> _Exercise_
Everything from the line containing "März 2019 (32, 2420)" through the final line below must be output exactly, both ends included, with nothing else and no pictures.

> _Entries shown_
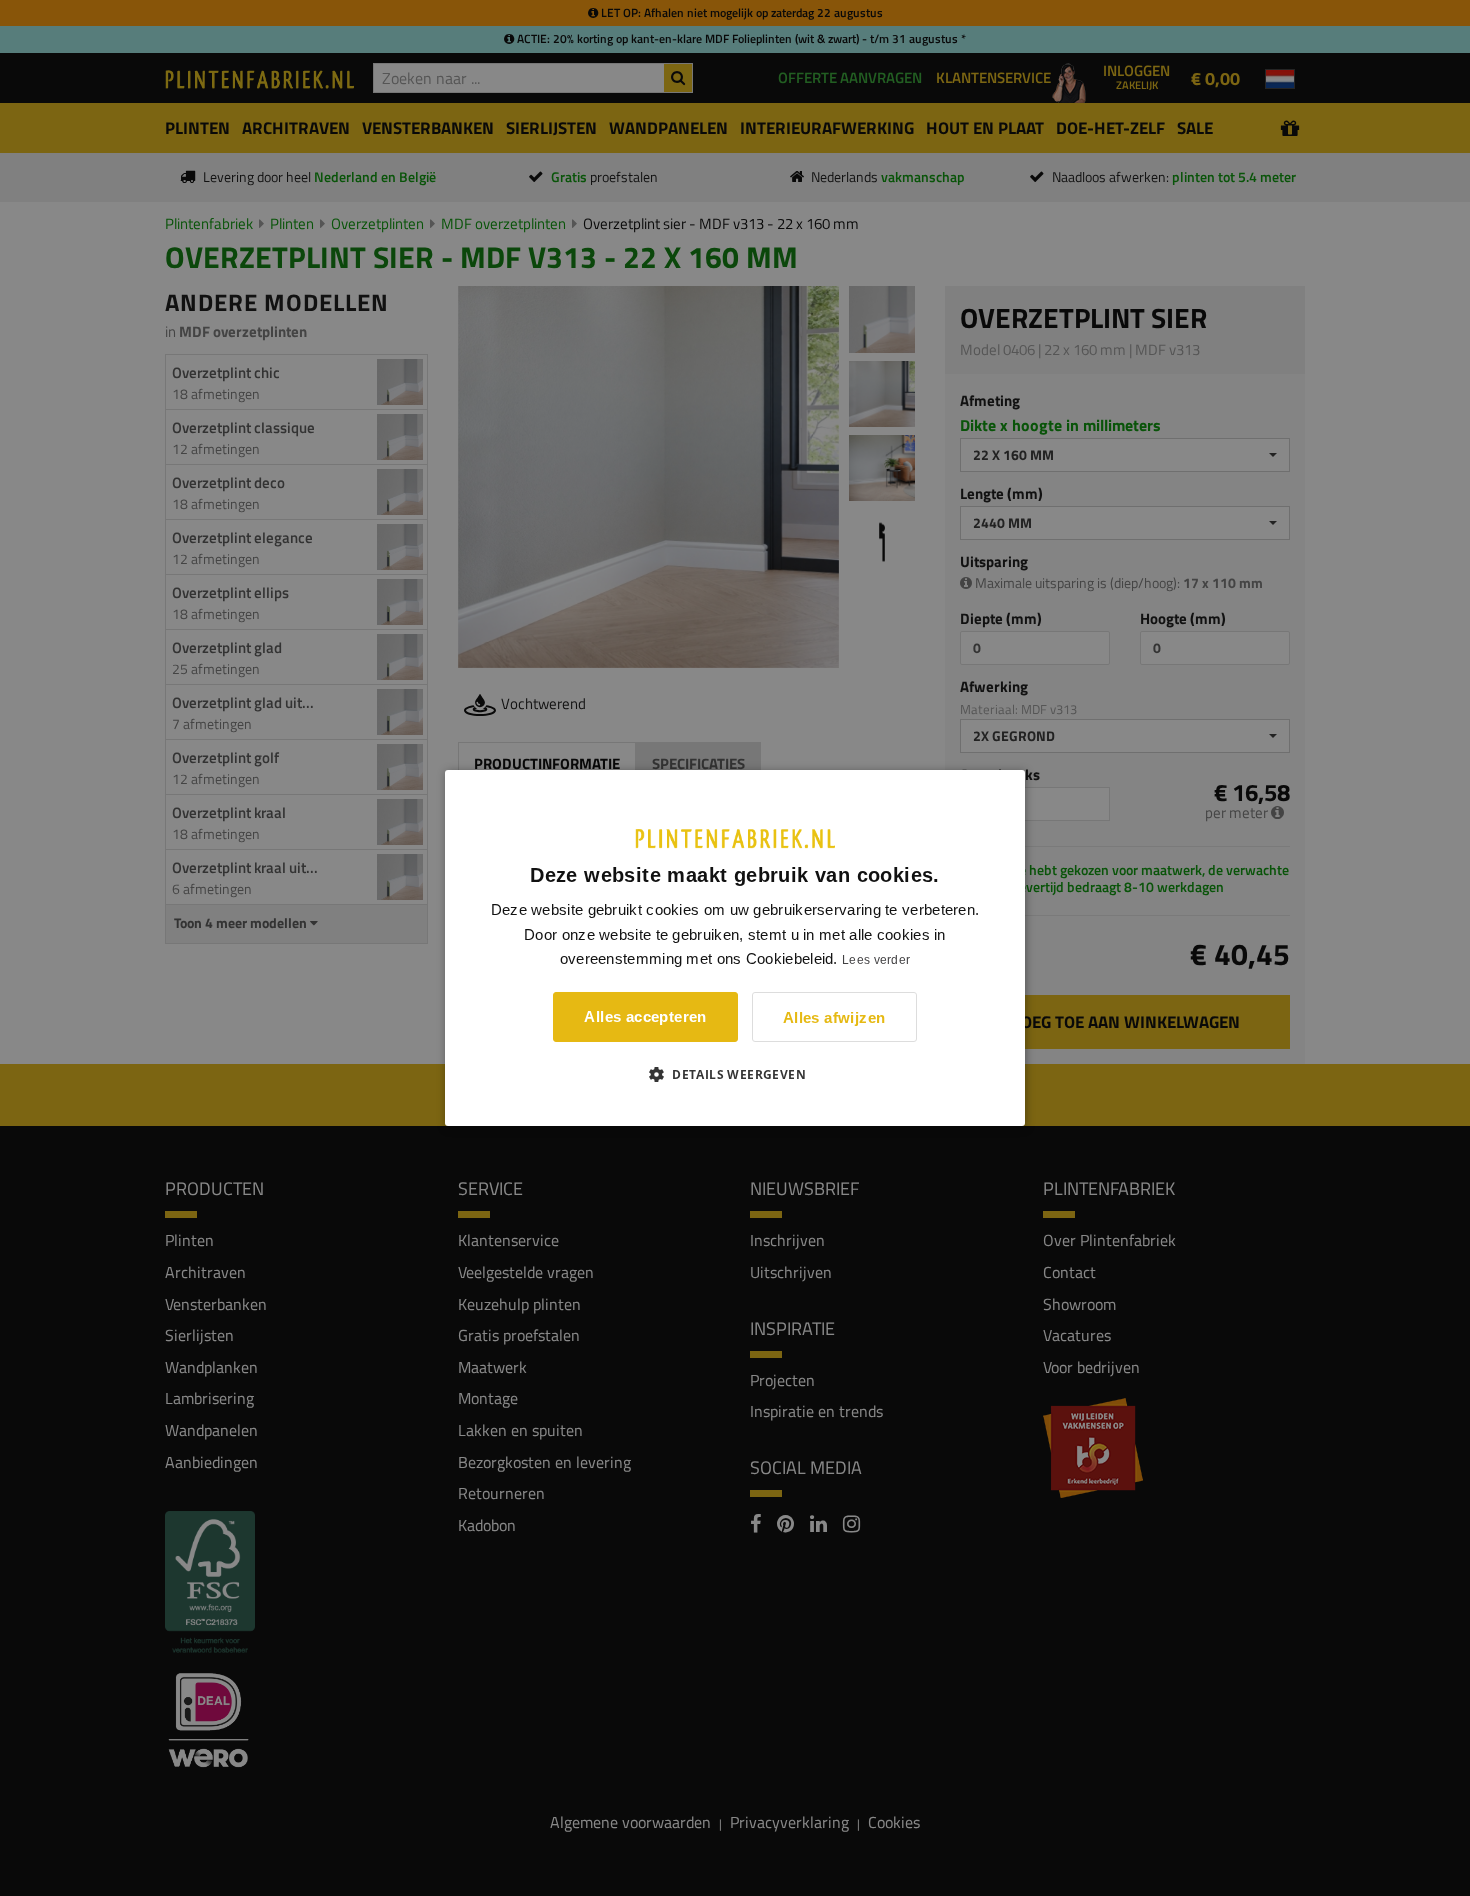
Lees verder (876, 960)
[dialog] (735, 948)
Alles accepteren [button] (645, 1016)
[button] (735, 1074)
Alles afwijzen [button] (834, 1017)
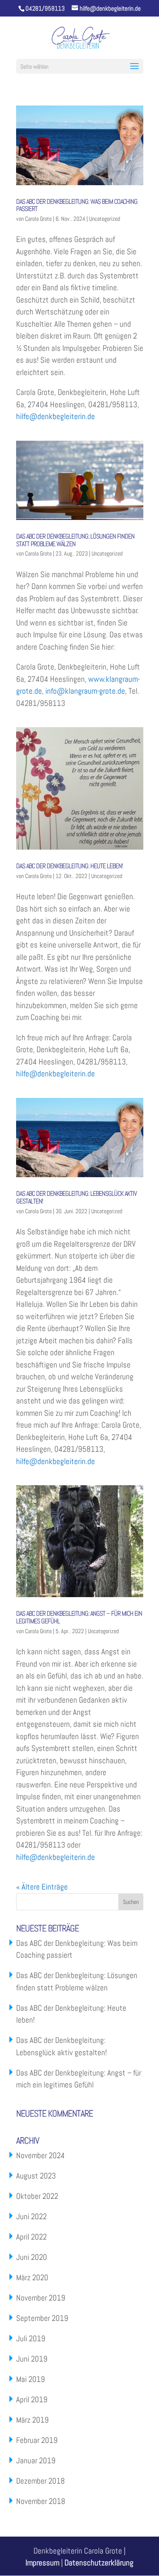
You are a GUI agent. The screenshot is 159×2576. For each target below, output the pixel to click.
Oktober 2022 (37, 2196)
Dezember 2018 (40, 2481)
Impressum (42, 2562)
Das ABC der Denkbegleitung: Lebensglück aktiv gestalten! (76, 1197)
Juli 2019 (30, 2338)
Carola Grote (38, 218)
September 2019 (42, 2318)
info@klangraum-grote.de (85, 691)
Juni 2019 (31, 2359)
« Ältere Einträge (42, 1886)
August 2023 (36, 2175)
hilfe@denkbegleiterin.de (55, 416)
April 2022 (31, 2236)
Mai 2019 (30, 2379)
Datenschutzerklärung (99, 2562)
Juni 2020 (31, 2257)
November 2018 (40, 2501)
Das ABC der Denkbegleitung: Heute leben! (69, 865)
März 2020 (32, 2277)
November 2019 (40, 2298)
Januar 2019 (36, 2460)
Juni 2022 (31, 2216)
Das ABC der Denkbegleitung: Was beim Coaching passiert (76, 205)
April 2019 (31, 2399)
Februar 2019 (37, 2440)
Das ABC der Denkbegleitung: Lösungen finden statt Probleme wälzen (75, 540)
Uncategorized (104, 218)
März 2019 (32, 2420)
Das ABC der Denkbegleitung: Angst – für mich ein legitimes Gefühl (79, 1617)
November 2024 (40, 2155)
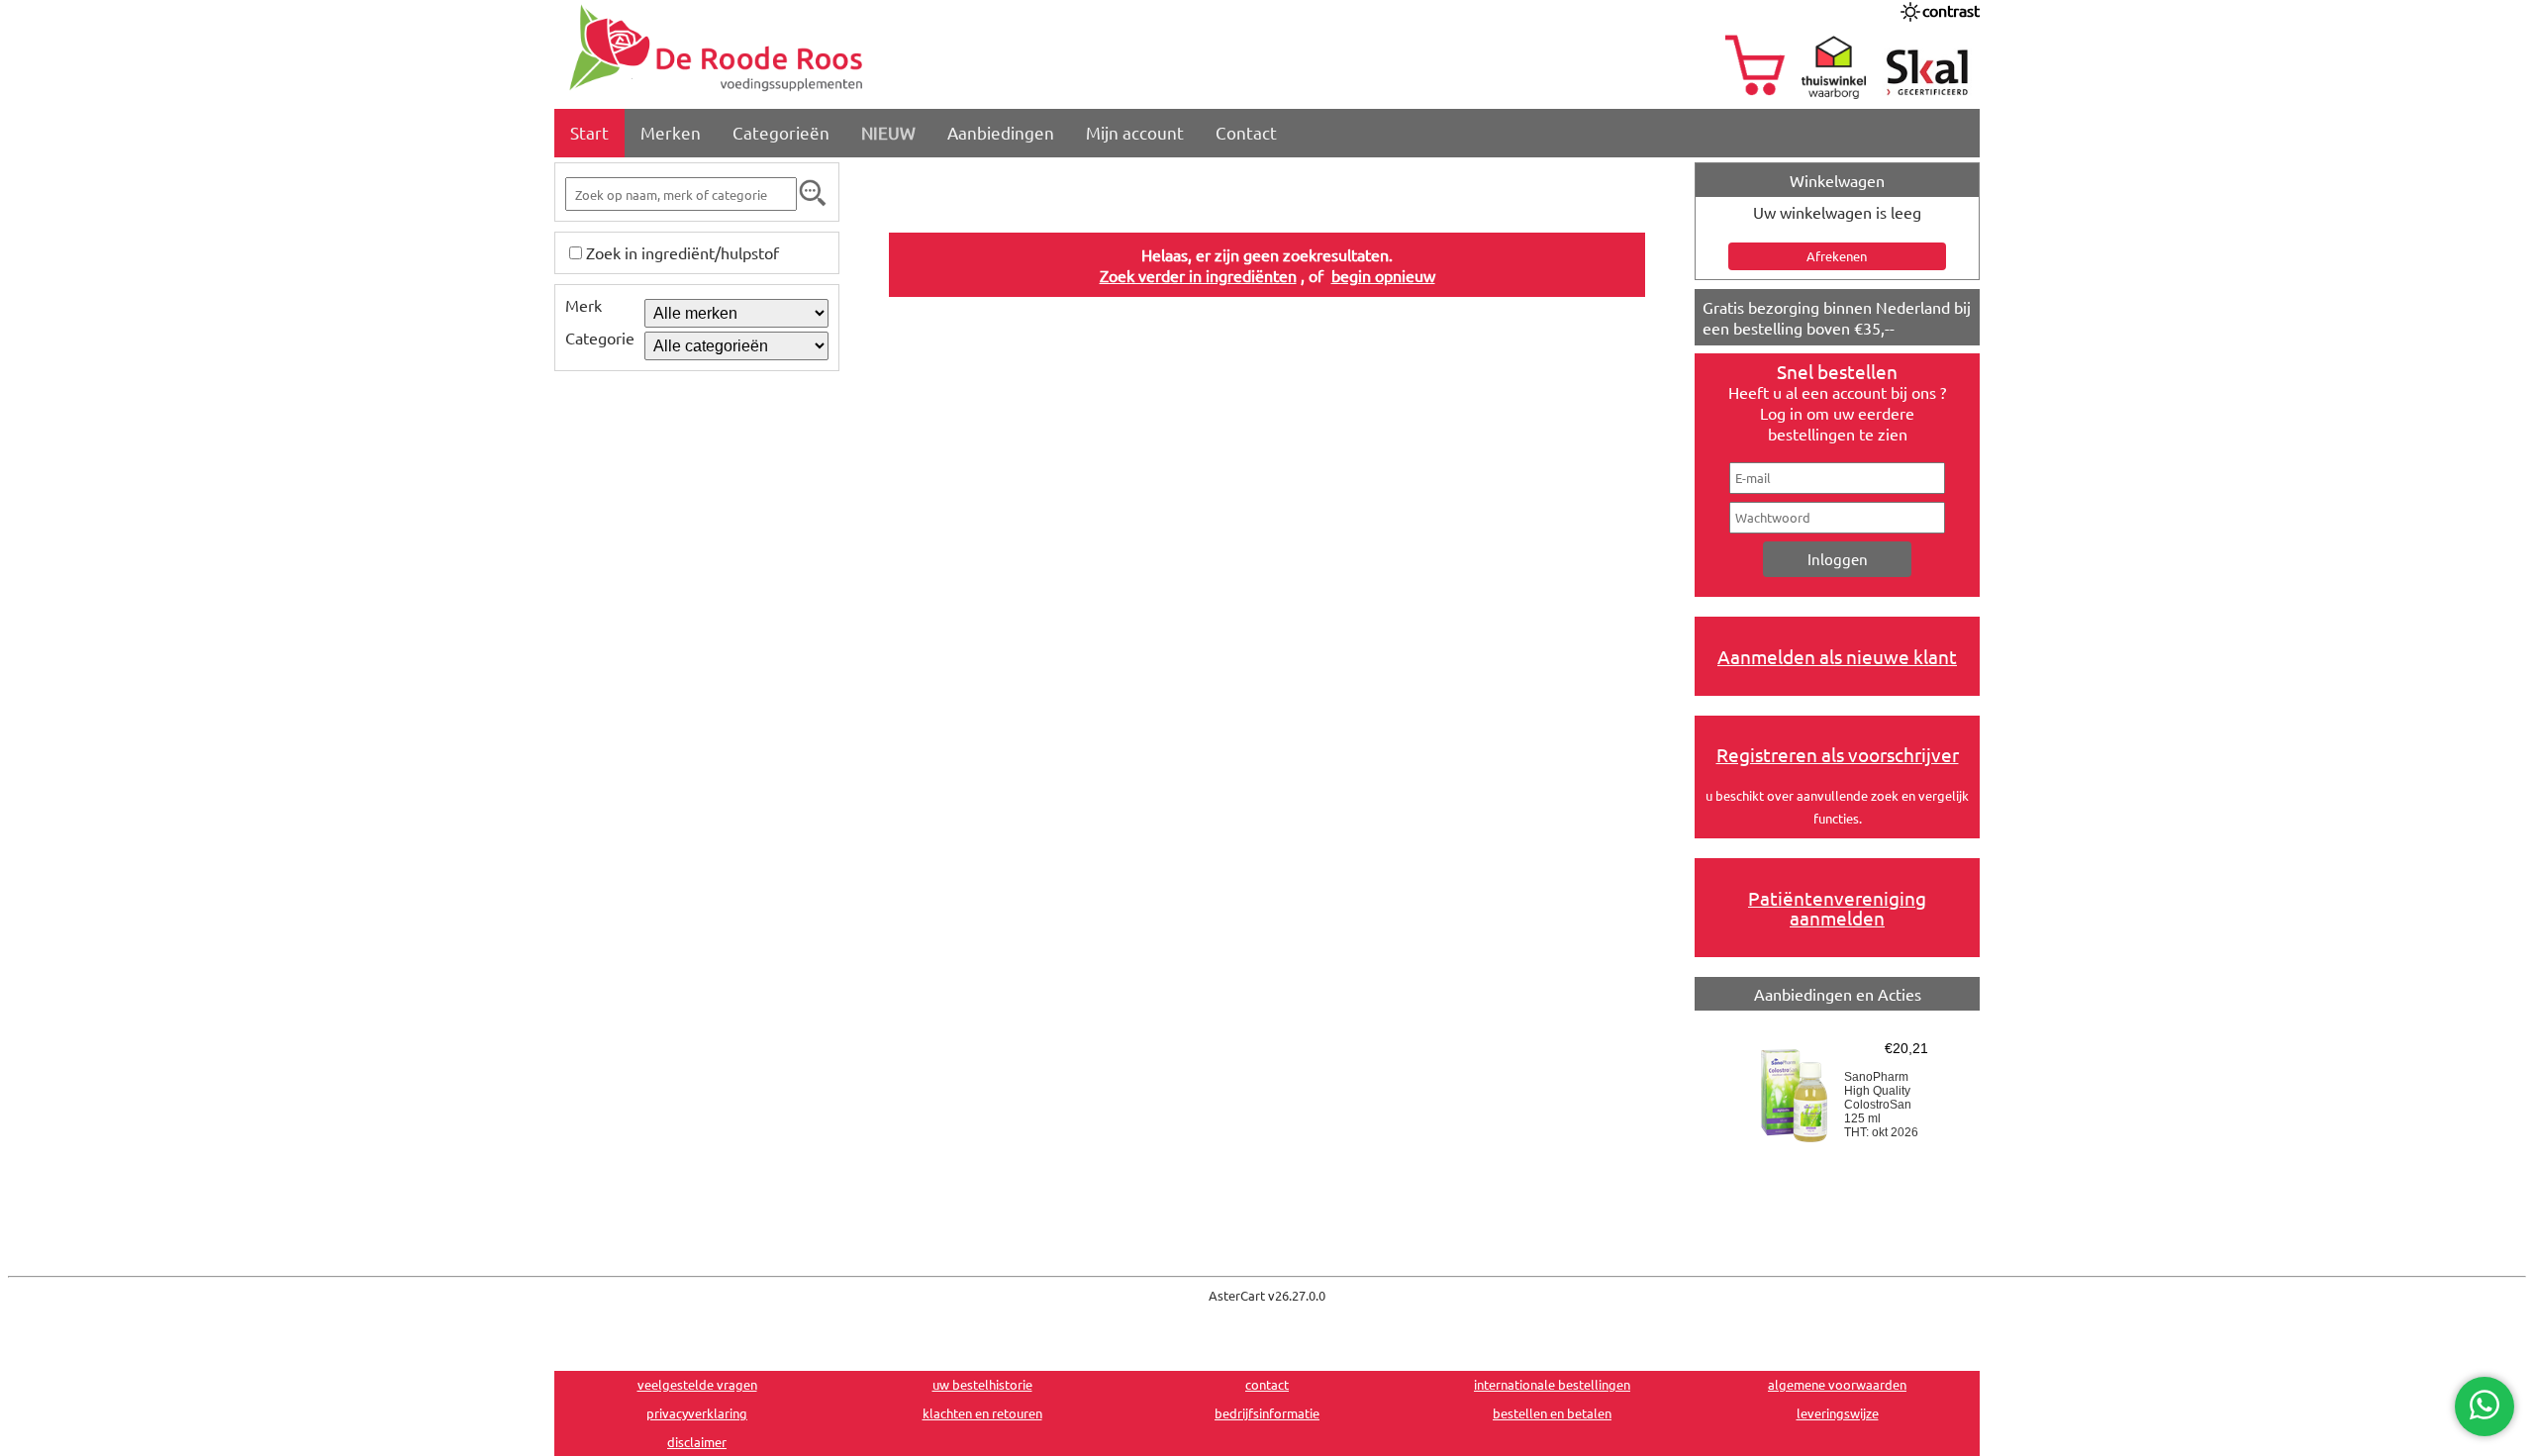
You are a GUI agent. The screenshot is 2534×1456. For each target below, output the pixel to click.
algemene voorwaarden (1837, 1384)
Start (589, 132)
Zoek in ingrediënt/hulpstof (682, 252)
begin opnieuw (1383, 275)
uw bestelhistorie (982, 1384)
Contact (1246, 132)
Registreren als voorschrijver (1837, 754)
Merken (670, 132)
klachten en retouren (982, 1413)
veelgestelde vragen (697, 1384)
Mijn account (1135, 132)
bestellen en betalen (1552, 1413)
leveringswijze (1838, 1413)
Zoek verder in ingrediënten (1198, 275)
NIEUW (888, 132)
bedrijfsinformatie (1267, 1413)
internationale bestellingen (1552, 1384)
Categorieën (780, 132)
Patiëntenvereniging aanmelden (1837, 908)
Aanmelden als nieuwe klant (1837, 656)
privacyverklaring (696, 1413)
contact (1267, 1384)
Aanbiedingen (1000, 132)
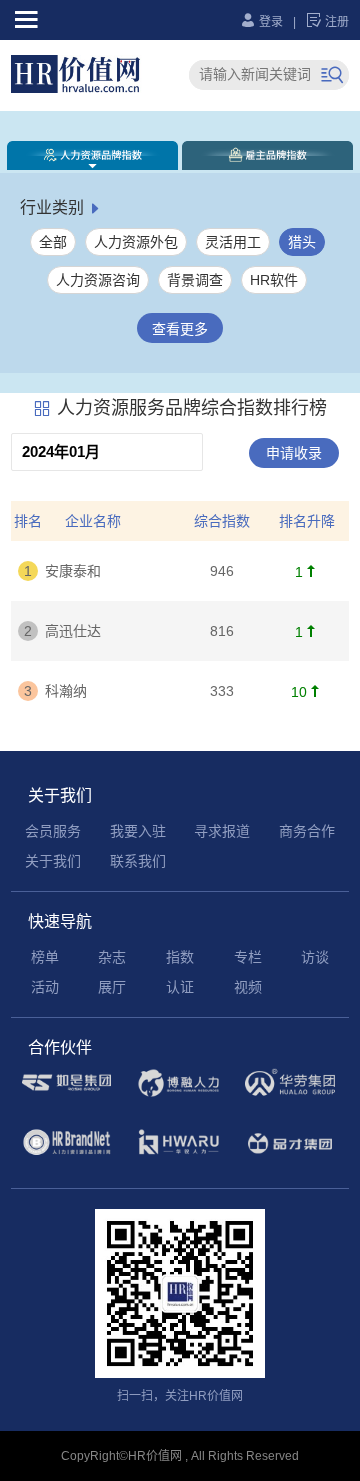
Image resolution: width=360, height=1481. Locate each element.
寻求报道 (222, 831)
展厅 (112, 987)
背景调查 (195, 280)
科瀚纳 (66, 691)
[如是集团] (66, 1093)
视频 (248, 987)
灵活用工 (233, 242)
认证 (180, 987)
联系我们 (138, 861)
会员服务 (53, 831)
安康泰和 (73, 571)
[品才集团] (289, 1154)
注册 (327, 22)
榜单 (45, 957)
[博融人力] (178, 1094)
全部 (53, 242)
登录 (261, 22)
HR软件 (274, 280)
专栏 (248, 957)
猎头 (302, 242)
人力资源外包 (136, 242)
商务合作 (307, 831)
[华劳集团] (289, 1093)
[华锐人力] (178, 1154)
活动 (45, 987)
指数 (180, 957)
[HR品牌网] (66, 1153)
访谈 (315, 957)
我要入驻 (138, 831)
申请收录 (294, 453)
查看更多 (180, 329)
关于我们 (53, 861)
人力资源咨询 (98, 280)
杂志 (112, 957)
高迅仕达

> _Exercise answer_
März 2019 (32, 2420)
Das ABC der Denkbegleitung: Angst – für mich ein legitimes Gefühl (79, 1617)
November 2024 (40, 2155)
You are a GUI agent. The screenshot is 2534×1456. For each target below, output the pixel to click.
algemene voorwaarden (1837, 1384)
Start (589, 132)
Zoek in ingrediënt/hulpstof (682, 252)
begin opnieuw (1383, 275)
uw bestelhistorie (982, 1384)
Contact (1246, 132)
Registreren als voorschrijver (1837, 754)
Merken (670, 132)
klachten en retouren (982, 1413)
veelgestelde vragen (697, 1384)
Mijn account (1135, 132)
bestellen en betalen (1552, 1413)
leveringswijze (1838, 1413)
Zoek verder in ingrediënten (1198, 275)
NIEUW (888, 132)
bedrijfsinformatie (1267, 1413)
internationale bestellingen (1552, 1384)
Categorieën (780, 132)
Patiëntenvereniging aanmelden (1837, 908)
Aanmelden als nieuwe klant (1837, 656)
privacyverklaring (696, 1413)
contact (1267, 1384)
Aanbiedingen (1000, 132)
Image resolution: width=360, height=1481. Locate each element.
寻求报道 (222, 831)
展厅 (112, 987)
背景调查 (195, 280)
科瀚纳 (66, 691)
[如是集团] (66, 1093)
视频 (248, 987)
灵活用工 (233, 242)
认证 (180, 987)
联系我们 (138, 861)
会员服务 (53, 831)
安康泰和 (73, 571)
[品才集团] (289, 1154)
注册 (327, 22)
榜单 (45, 957)
[博融人力] (178, 1094)
全部 (53, 242)
登录 (261, 22)
HR软件 (274, 280)
专栏 (248, 957)
猎头 (302, 242)
人力资源外包 (136, 242)
商务合作 (307, 831)
[华劳集团] (289, 1093)
[华锐人力] (178, 1154)
活动 (45, 987)
指数 (180, 957)
[HR品牌网] (66, 1153)
访谈 (315, 957)
我要入驻 (138, 831)
申请收录 (294, 453)
查看更多 (180, 329)
关于我们 (53, 861)
人力资源咨询 (98, 280)
杂志 (112, 957)
高迅仕达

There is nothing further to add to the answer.